Kang Emil Berharap "Bukit Algoritma" Bukan Gimmick

Foto: wikipedia.org

KBRN, Jakarta: Gubernur Jawa Barat Ridwan Kamil berharap proyek Bukit Algoritma tidak sekedar gimik.

Sebelumnya, Proyek Bukit Algoritma menjadi ramai di media sosial (medsos) karena disebut-sebut akan menjadi Silicon Valley milik Amerika Serikat.

"Kenapa Silicon Valley sukses? Saya kasih tahu, karena di sana  ada kumpulan universitas berdekatan dengan kumpulan industri, berkumpul dengan finansial institusi. Kalau tiga poin tadi tidak hadir dalam satu titik, yang namanya istilah Silicon Valley itu hanya gimmick-branding saja," ujarnya di Trans Luxury Hotel, Kota Bandung, Senin (12/4/2021).

Namun, kata kang Emil, jika Indonesia mampu membuktikan tiga komponen itu hadir akan sangat bagus.
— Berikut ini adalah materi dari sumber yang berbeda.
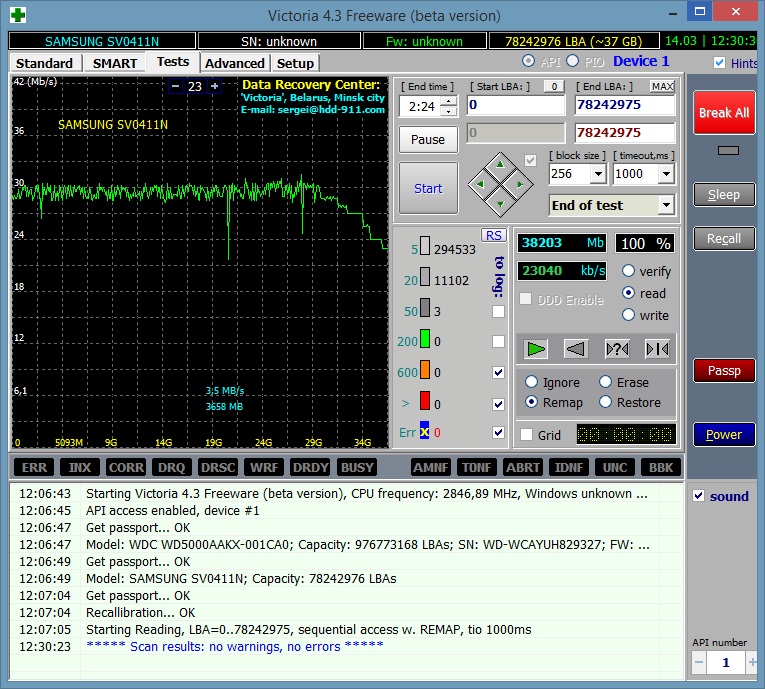Image resolution: width=765 pixels, height=689 pixels.
Task: Click the Start LBA input field
Action: [516, 105]
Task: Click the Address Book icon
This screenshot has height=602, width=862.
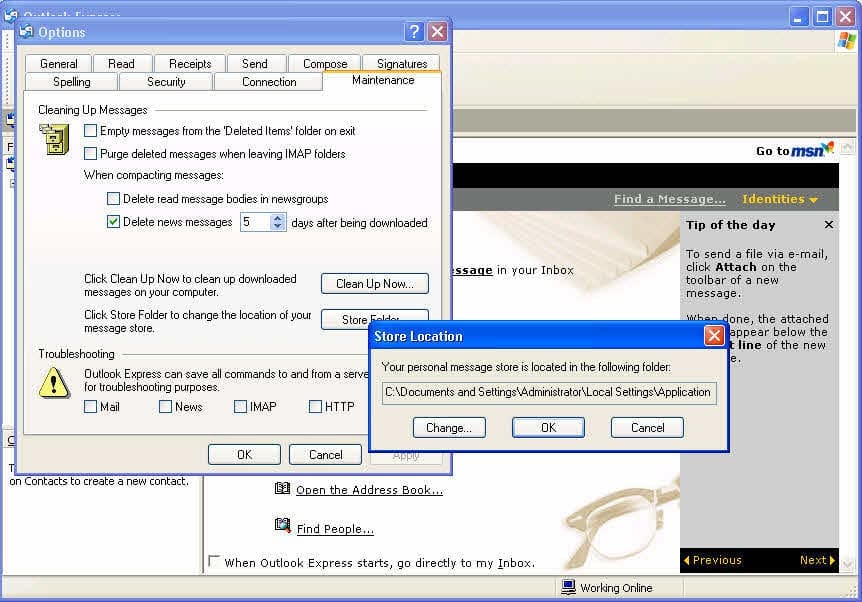Action: click(x=282, y=488)
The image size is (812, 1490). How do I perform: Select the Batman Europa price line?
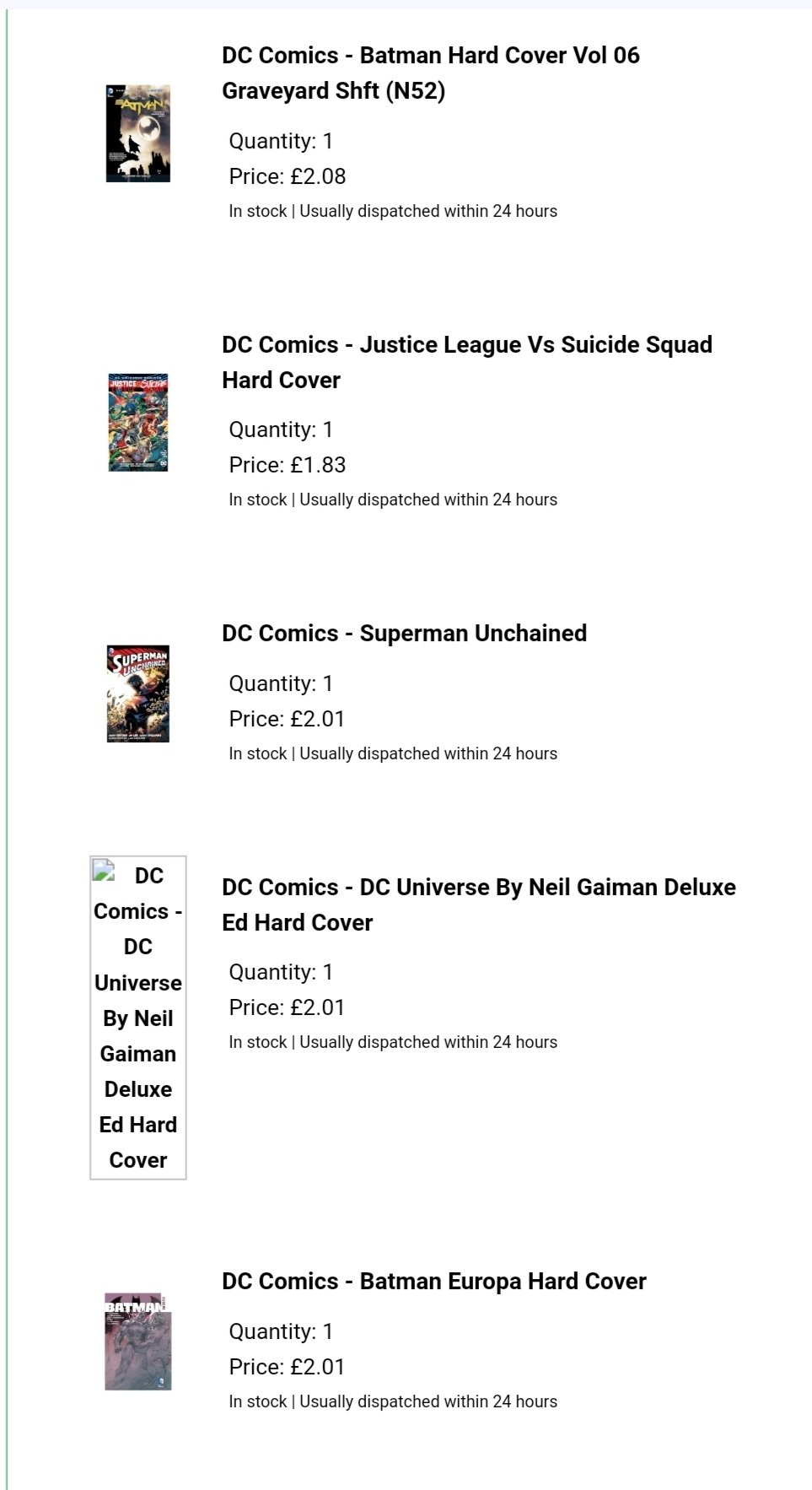[288, 1367]
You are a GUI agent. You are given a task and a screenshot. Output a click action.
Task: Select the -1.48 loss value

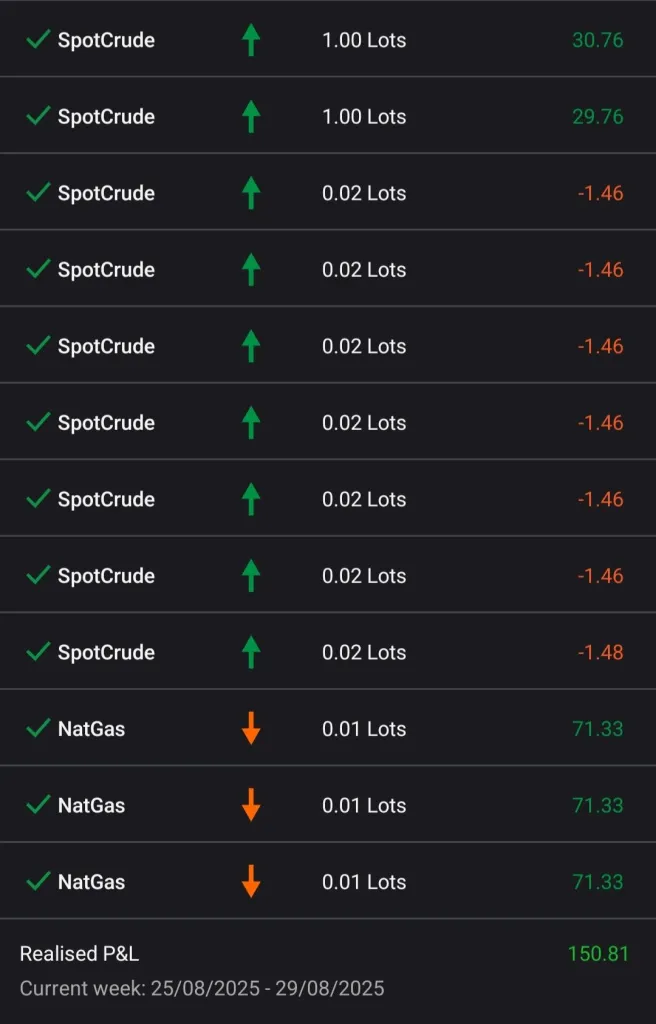[600, 652]
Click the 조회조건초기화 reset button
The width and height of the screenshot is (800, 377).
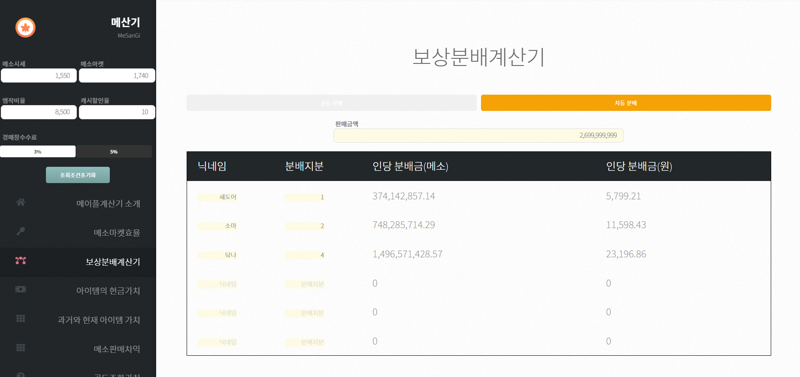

Untuk itu ia mendukung upaya dari perusahaan plat merah PT Amarta Larya (Persero).

"Saya dukung, tapi hati-hati kepada semua orang yang sedikit-sedikit bilang mau bilang bikin Silicon Valley, ukurannya ada tiga yang tadi," ujarnya.

Untuk diketahui, PT Amarta Karya (AMKA), Badan Usaha Milik Negara (BUMN) Konstruksi, menandatangani kontrak Pekerjaan Pengembangan Rencana Kawasan Ekonomi Khusus (KEK) Pengembangan Teknologi dan Industri 4.0 di Sukabumi, yang diberi nama “Bukit Algoritma.” 

Direktur Utama AMKA Nikolas Agung menyampaikan bahwa pada Pembangunan proyek “Bukit Algoritma", proyek tersebut akan dibangun di atas lahan seluas 888 hektare, yang berlokasi di Cikidang dan Cibadak, Sukabumi. 

AMKA dipercaya sebagai mitra infrastruktur “Bukit Algoritma” pada tahap pertama selama tiga tahun ke depan, dengan nilai total diperkirakan 1 miliar euro atau setara Rp18 triliun. 

Untuk meningkatkan kualitas ekonomi 4.0, peningkatan pendidikan dan penciptaan pusat riset dan development untuk menampung idea anak bangsa terbaik demi Indonesia bangkit serta meningkatkan sektor pariwisata di kawasan setempat. 

Selain itu, pengembangan KEK Sukabumi juga diharapkan dapat meningkatkan infrastruktur pertumbuhan tangguh berkelanjutan dan pembangunan SDM berbasis iptek, yang merupakan salah satu alat dukung penuh pemerintah dalam mendorong pertumbuhan ekonomi nasional (PEN).

Menurut Nikolas, optimalisasi bonus demografi Indonesia menjelang tahun 2045 serta partisipasi dalam upaya mitigasi middle income trap, dapat ditempuh melalui peningkatan daya saing, produktivitas inovasi dan penguatan SDM. Sebab itu, AMKA berkomitmen untuk mengambil peran dan andil yang besar dalam rencana proyek Pengembangan KEK Sukabumi.